Report every line below that holds the word "agent".

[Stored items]
□ □ □ □ □

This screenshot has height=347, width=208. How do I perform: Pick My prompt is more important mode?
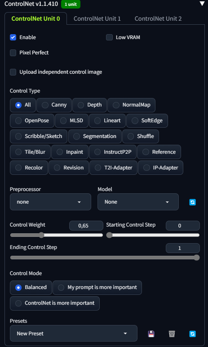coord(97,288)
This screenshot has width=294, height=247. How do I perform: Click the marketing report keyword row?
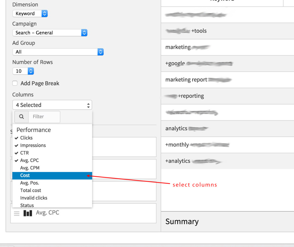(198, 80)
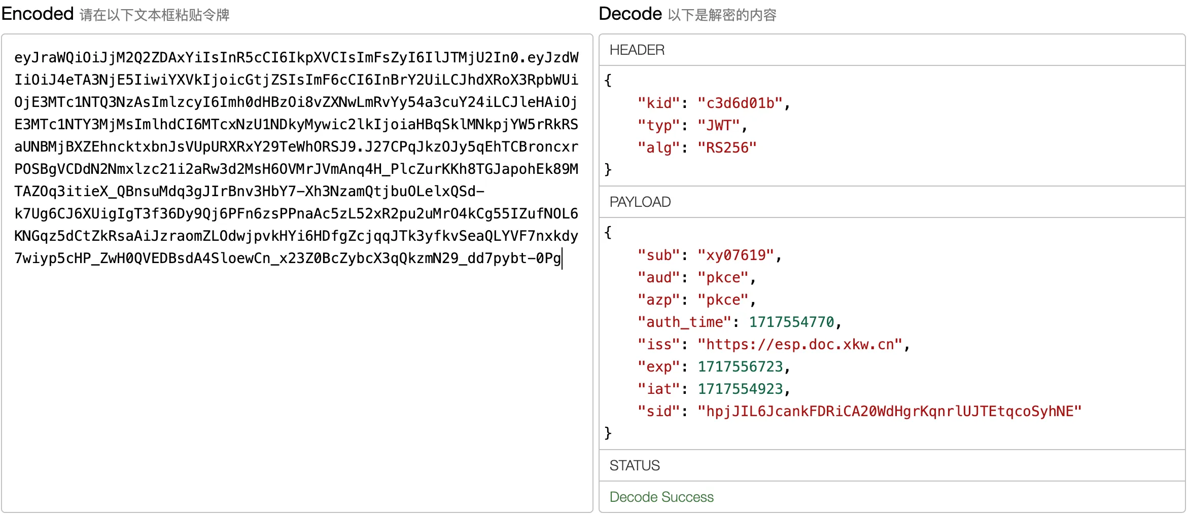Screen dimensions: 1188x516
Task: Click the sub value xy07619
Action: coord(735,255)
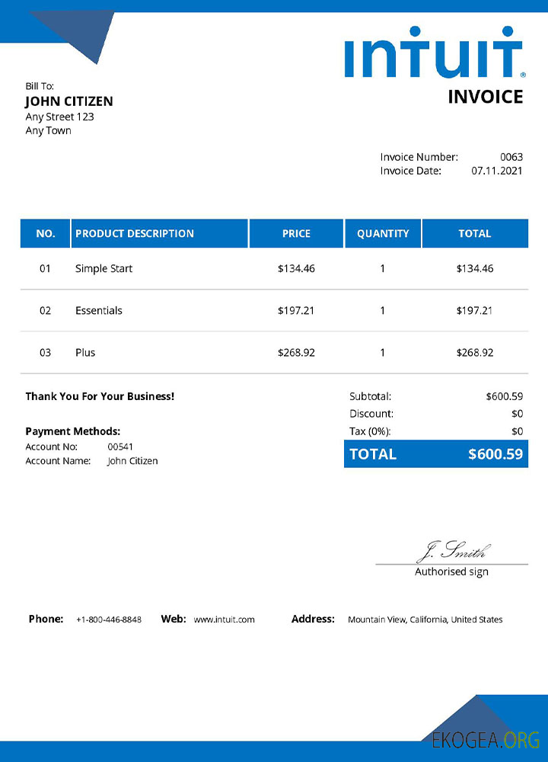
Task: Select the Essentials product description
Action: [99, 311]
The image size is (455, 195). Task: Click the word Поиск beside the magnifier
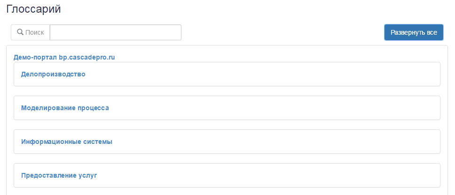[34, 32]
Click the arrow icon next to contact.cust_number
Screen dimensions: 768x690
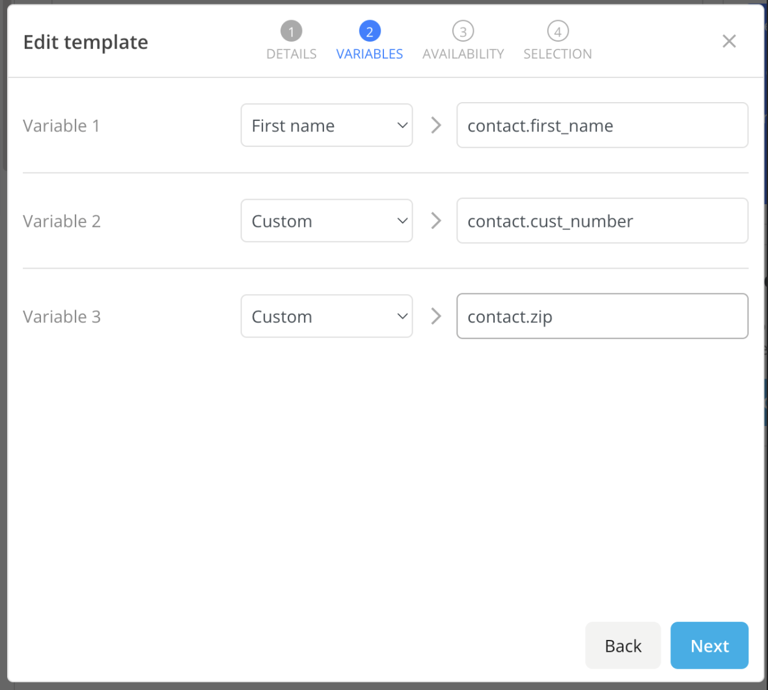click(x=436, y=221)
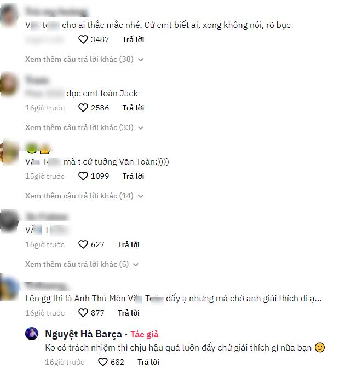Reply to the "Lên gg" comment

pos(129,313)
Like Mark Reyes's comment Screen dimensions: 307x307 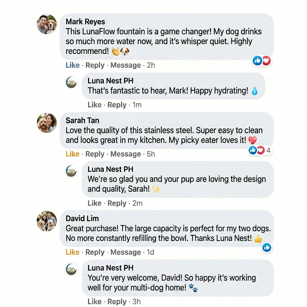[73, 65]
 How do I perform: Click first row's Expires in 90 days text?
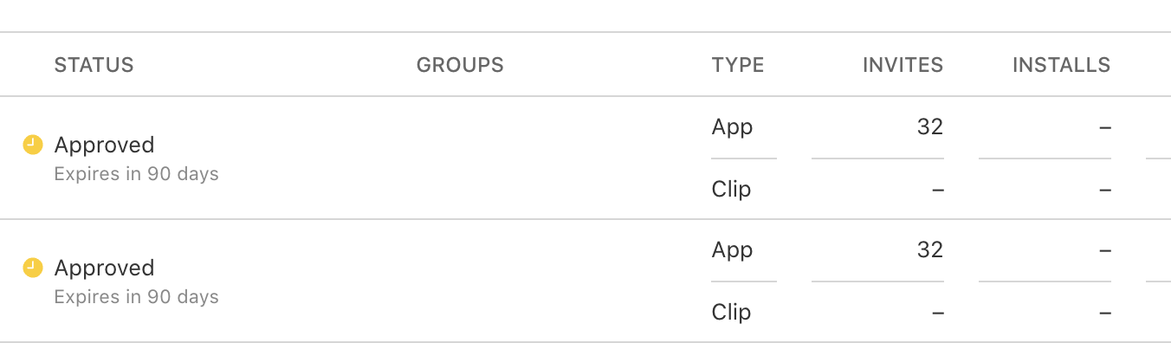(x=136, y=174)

□ □ □ □ □

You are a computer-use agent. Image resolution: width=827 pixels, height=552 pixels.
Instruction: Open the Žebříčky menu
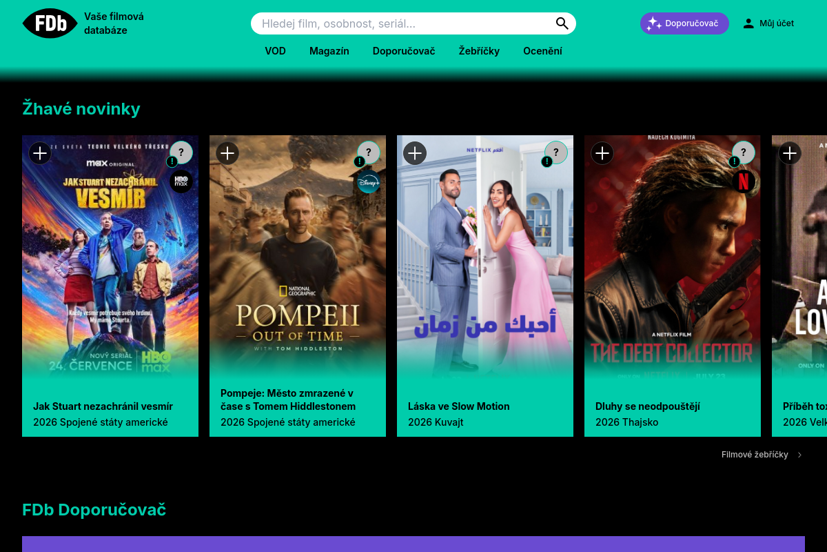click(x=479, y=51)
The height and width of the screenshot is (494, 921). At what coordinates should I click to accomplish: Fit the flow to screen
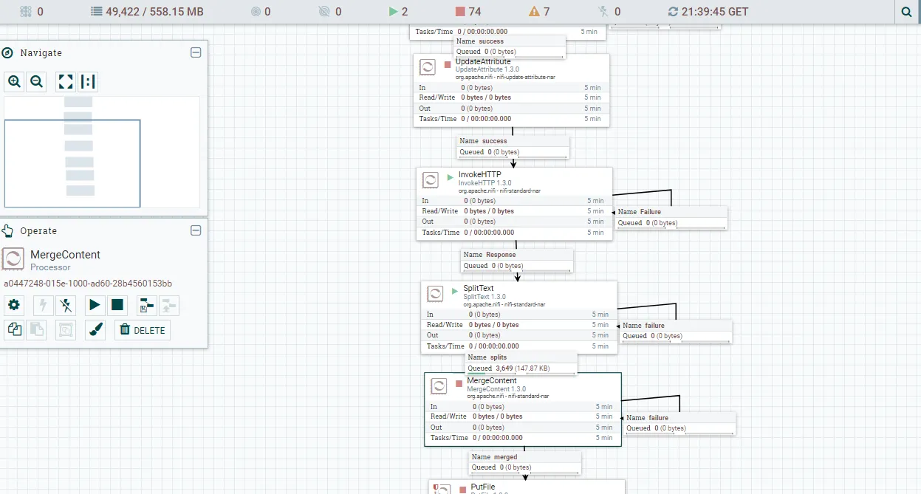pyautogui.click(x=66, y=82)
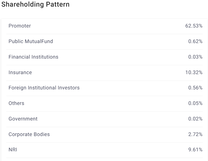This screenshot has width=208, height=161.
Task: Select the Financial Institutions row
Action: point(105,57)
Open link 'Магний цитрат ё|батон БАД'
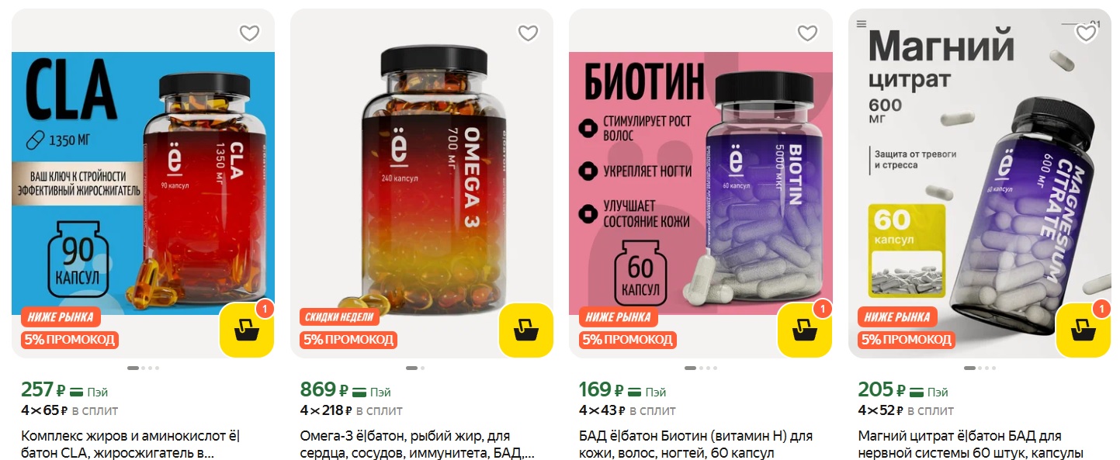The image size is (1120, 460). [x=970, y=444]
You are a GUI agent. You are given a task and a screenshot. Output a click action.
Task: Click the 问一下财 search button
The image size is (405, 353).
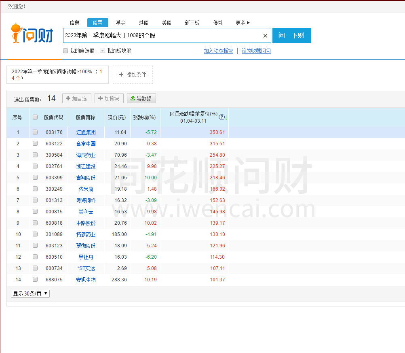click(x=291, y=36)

□ □ □ □ □

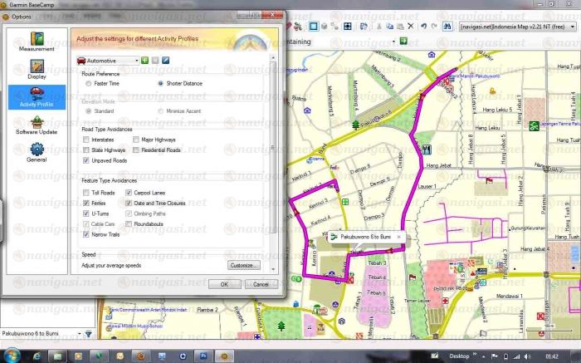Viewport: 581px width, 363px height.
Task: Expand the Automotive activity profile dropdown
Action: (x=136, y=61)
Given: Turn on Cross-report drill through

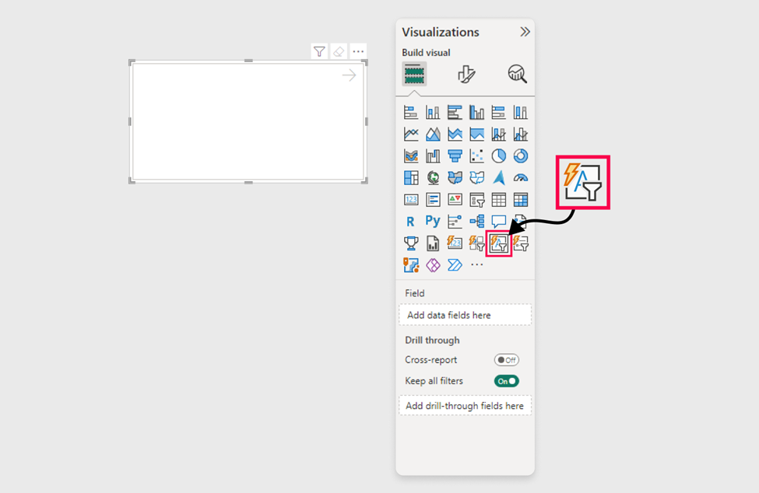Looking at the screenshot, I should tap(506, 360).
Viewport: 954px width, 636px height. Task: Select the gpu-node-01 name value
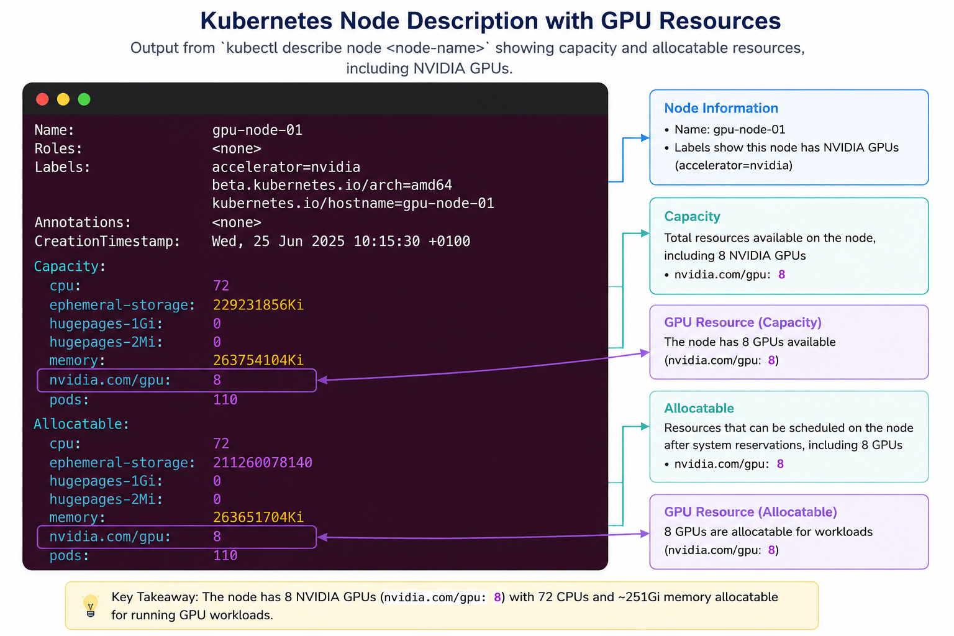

□ □ □ □ □

Response below:
You are a computer-use agent. Image resolution: width=827 pixels, height=552 pixels.
You are a GUI agent. You are given a task and a screenshot. Output a click action.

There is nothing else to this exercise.